TASK REQUIREMENTS.
1. In the biography of Jules Sellenet, whose identity papers did he borrow when he hid in Marseilles after deserting in 1904?
2. Write out everything in the biography of Jules Sellenet from "He was drafted into the Army during" down to "outskirts of Paris.", word for word.
3. Extend the biography of Jules Sellenet, picking up after its last sentence.

── TEXT BLOCK

A short biography of French steel fitter Jules Sellenet, who operated under the name of Boudoux.
Jules Sellenet was born on 18th July 1881 at St-Etienne in the Loire region of France. He married Joséphine Doumen at Coursan in the Aude region in 1901. A little later he was drafted into the army. Because of his anarchist opinions he was transferred from one infantry regiment to another at Narbonne. He then deserted in 1904 and hid in Marseilles, borrowing the identity papers of a Parisian anarchist called Boudoux. He then used the name Francis or Francois or J.S. Boudoux throughout his life.
A metal worker , he became secretary of l’Union des syndicats de Longwy and took part in the strikes at Lunéville (April-May) and Longwy (August 1905). He then had to take flight but was arrested as a deserter. On 4th October 1905. He was condemned to 2 months in prison, sent into an infantry regiment but subsequently amnestied. He now joined the anti-militarist organisation Association Internationale Antimilitariste (AIA).
He then moved to Nancy the following year, having left his wife and children. In March he served 4 months for carrying a weapon and intimidating blacklegs. In June he served 1 month for similar offences and a year later 15 days jail for another offence. He took a leading role in the strike at Raon-l’Étape in the Vosges in 1907. During a peaceful demonstration the forces of order opened fire and killed two workers. Boudouyx spoke at the funeral.He was arrested on 23rd August for having hit a blackleg and sentenced to 6 months jail and 100 francs fine for provocation to murder non-strikers. He got out of jail in February 1908 and in March was elected secretary of the l’Union des Syndicats Ouvriers of Meurthe-et-Moselle. He set up the paper La Voix Sociale and was a delegate at the 16th conference of the CGT in Marseilles in October 1908. He wrote many articles for syndicalist and anarchist papers including Le Réveil, Le Syndicaliste and La Vie Sociale de Meurthe-et-Moselle.
Boudoux may have caused the employers to be disturbed but he also caused consternation among reformist elements in the workers movement and he was denounced as an agent provocateur by metal workers in his area. A motion of expulsion was passed with appeal to the national leadership. However Boudoux decided to leave the region and moved to Montceau-les-Mines. Here he tried to join the miners union but was accused by the leaders of that union of being an informer or in the pay of the reactionaries. Nevertheless he was delegated to a CGT conference in September 1912.
He was drafted into the Army during World War One. He was decorated for having saved an officer. In 1916 he worked at an aeroplane factory at Courbevoie on the outskirts of Paris.
After the war Boudoux returned to his political activism. He established contact with the anarchist Sébastien Faure and was an active member of the Comité de Défense Syndicaliste (CDS) set up in January 1916. He served as its secretary for a time. With other militants like Veber and Rey, he fought against the reformist leadership of the CGT. He was also secretary of the Syndicat des Charpentiers En Fer (Union of Steel Fitters) de la Seine .
The old accusations were resurrected against him and Jouhaux , the reformist CGT leader, upheld the charges that he was an agent provocateur and in the pay of a local metal industry boss. Boudoux refused to appeal and was deprived of the right to serve in any union post.

────
── DATA EXTRACT

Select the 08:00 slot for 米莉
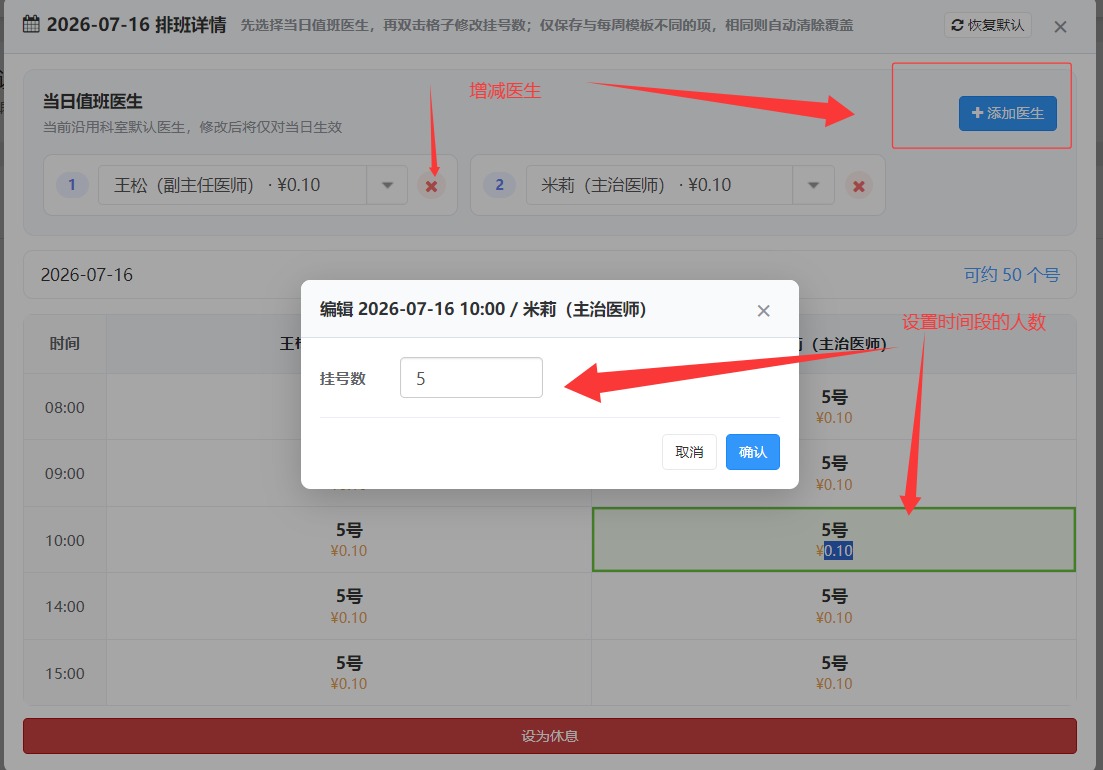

────

EXPECTED ANSWERS.
1. Those of a Parisian anarchist called Boudoux.

2.
He was drafted into the Army during World War One. He was decorated for having saved an officer. In 1916 he worked at an aeroplane factory at Courbevoie on the outskirts of Paris.

3.
At this time Boudoux was writing for the anarchist paper Le Libertaire. He signed an appeal speaking for his steel fitters’ branch against the raids on the offices of Le Libertaire along with other libertarians in March 1919. He was one of the speakers at a UA meeting on The Anarchists and Dictatorship, part of a campaign against Bolshevism in 1920, held at the Rue Grange-Aux-Belles. He argued strongly in the pages of Le Libertaire against affiliation to the Red International of Labour Unions. In 1922 with other anarchists he was involved in the inquest on reformism within the CGT published in the paper of Faure, La Revue Anarchiste. With other libertarians he was a founder of the syndicalist circle Fernand Pelloutier situated at 33 Rue Grange-aux-Belles.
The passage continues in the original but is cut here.